I need to extract elements of a tensor (at present done using a boolean mask), do some operations on them, and replace in the original tensor. The basic operations look like this, where index is a boolean tensor.
new = out[index]
# Do some operations on new here
rt = out.clone()
rt[index] = new
Is there a faster way of doing this?
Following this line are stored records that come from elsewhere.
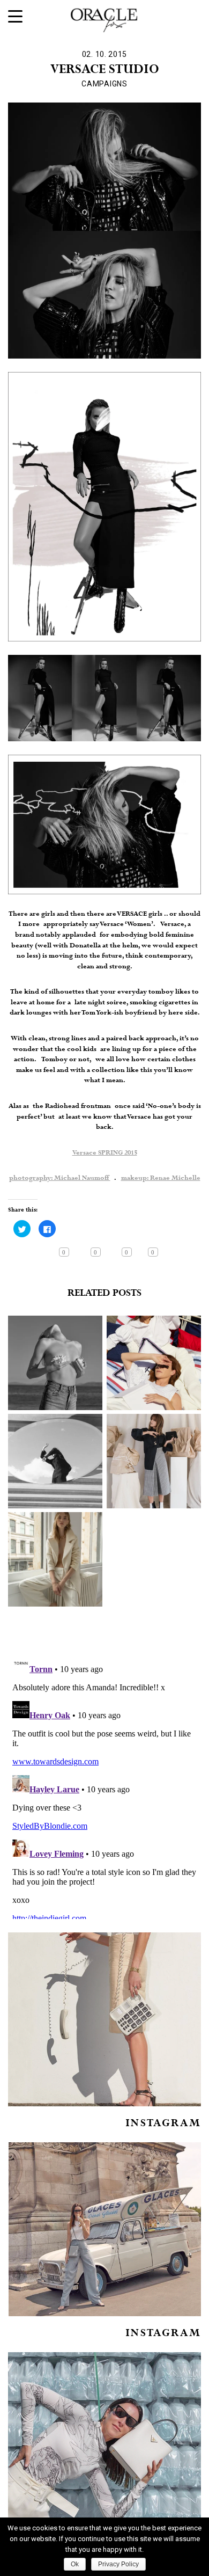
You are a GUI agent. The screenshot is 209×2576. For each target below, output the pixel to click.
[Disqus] (104, 1785)
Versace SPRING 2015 (104, 1153)
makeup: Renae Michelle (160, 1178)
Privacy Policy (118, 2564)
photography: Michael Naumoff (59, 1178)
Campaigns (104, 83)
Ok (75, 2564)
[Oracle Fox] (104, 18)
In the test below, training time is roughly doubled (though depends on how many elements of index are True)
class test(nn.Module):
def __init__(self):
super(test, self).__init__()
self.a = nn.Parameter(torch.ones([100, 200]))
def forward(self, x, index=None):
out = torch.matmul(self.a, x)
if index is not None:
new = out[index]
rt = out.clone()
rt[index] = new
else:
rt = out
return rt
model = test()
opt = torch.optim.SGD(lr=0.01, params=model.parameters())
loss = torch.nn.MSELoss()
ixs = (torch.arange(100) > 50)
st = time.time()
for _ in range(1000):
x = torch.ones([200, 400]) + 10
target = torch.zeros([100, 400])
out = model(x, ixs)
l = loss(out, target)
l.backward()
opt.step()
model.zero_grad()
print(time.time() - st)
Thanks! Will have a go with index_select/index_copy and make a comparison. It’s the speed of extracting and re-inserting the elements of the tensor I’m interested in! Interesting that using indices is quicker with a small number.
Well the complexity of the operation with a mask is of the size of the Tensor. Because for every entry, it needs to check the mask value.
For the indices, it just reads the values at the given indices, so the complexity is the number of indices.
The other aspect I’m wondering about in the above e.g. is that if I change the line
ixs = (torch.arange(100) > 50)
to
ixs = (torch.arange(100) > 99)
I get back to the baseline speed. So it seems the slowdown is not the indexing directly, but due to a copy being made of the elements of the matmul output where the indices that are True, and operations on this copy (hence the difference depending on how many elements of ixs are True). Is that kind of correct?!